(GIVEN EXERCISE) Convert the lines of the material from the line containing "Open player settings" through the line containing "Click the Tue" into a JSON list of strings, with one string per line and blank lines omitted.
## BEGIN MATERIAL FOR THE TASK
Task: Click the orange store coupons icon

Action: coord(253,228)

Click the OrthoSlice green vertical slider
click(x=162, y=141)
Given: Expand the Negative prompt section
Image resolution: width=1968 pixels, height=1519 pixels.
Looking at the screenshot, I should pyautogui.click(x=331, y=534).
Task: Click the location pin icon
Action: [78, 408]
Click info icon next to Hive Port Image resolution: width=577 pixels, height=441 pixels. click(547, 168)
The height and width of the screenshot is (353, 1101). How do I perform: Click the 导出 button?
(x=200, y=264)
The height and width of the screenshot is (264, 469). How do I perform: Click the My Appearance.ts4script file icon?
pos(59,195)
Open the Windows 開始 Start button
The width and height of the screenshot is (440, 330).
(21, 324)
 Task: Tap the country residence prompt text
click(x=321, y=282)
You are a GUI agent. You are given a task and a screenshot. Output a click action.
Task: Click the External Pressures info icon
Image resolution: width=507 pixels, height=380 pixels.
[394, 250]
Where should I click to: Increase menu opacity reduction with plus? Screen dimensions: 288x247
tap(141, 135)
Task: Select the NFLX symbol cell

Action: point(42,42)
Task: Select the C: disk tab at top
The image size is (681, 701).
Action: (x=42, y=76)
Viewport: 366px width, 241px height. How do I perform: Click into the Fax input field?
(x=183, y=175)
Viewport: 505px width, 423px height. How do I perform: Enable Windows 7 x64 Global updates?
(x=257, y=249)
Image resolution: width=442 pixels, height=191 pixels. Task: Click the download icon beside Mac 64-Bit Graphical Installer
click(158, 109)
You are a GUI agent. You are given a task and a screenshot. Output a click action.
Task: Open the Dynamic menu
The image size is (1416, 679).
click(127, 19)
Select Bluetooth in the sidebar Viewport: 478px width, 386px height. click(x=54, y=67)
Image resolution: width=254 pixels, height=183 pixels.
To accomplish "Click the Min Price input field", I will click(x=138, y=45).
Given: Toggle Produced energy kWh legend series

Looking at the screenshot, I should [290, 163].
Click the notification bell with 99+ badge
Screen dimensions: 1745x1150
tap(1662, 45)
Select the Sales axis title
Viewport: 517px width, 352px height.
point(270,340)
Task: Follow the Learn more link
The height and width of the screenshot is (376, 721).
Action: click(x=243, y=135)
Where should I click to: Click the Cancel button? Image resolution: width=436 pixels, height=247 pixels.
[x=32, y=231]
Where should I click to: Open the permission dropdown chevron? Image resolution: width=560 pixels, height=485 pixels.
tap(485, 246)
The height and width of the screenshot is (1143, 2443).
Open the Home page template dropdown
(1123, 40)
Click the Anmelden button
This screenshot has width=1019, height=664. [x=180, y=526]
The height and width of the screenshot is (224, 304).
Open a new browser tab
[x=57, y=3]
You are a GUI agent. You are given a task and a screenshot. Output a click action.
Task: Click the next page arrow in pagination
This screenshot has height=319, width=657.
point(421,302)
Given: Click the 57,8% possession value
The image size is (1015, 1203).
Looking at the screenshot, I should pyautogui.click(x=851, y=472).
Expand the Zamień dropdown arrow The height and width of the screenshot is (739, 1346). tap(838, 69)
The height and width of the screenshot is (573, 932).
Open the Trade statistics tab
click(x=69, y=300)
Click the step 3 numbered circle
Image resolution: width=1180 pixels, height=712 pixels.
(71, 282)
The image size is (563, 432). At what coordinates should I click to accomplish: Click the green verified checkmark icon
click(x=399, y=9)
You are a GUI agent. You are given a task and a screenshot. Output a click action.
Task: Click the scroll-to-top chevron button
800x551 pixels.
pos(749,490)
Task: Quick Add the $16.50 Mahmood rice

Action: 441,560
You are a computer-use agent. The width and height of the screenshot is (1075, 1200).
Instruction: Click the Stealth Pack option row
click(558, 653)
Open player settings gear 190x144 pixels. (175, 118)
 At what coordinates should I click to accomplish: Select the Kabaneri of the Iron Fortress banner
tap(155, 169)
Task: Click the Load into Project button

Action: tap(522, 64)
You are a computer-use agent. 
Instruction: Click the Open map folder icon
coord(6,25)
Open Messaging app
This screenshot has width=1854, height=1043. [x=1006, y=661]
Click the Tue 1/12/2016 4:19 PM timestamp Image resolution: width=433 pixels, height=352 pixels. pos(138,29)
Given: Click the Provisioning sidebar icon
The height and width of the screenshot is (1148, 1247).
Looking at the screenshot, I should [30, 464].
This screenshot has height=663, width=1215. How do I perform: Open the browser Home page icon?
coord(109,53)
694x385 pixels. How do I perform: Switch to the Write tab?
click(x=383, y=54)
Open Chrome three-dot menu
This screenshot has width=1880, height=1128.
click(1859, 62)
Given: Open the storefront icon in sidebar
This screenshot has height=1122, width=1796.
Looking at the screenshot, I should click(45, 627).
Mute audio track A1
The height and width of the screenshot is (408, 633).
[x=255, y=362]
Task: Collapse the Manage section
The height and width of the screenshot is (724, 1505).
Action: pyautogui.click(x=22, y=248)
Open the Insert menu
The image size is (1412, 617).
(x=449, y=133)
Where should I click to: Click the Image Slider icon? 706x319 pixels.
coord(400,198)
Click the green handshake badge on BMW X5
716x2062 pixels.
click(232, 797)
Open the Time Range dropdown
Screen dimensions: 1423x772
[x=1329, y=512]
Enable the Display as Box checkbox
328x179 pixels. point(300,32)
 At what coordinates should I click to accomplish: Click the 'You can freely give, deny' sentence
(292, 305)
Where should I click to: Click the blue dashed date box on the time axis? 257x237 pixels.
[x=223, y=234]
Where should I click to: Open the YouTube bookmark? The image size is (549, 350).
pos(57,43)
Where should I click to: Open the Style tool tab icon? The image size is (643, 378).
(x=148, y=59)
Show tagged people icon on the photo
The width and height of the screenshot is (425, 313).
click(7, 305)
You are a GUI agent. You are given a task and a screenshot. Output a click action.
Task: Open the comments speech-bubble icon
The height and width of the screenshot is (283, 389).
## END MATERIAL FOR THE TASK
(RESPONSE TO THIS TASK)
[
  "Open player settings gear 190x144 pixels. (175, 118)",
  " At what coordinates should I click to accomplish: Select the Kabaneri of the Iron Fortress banner",
  "tap(155, 169)",
  "Task: Click the Load into Project button",
  "Action: tap(522, 64)",
  "You are a computer-use agent. ",
  "Instruction: Click the Open map folder icon",
  "coord(6,25)",
  "Open Messaging app",
  "This screenshot has width=1854, height=1043. [x=1006, y=661]",
  "Click the Tue 1/12/2016 4:19 PM timestamp Image resolution: width=433 pixels, height=352 pixels. pos(138,29)"
]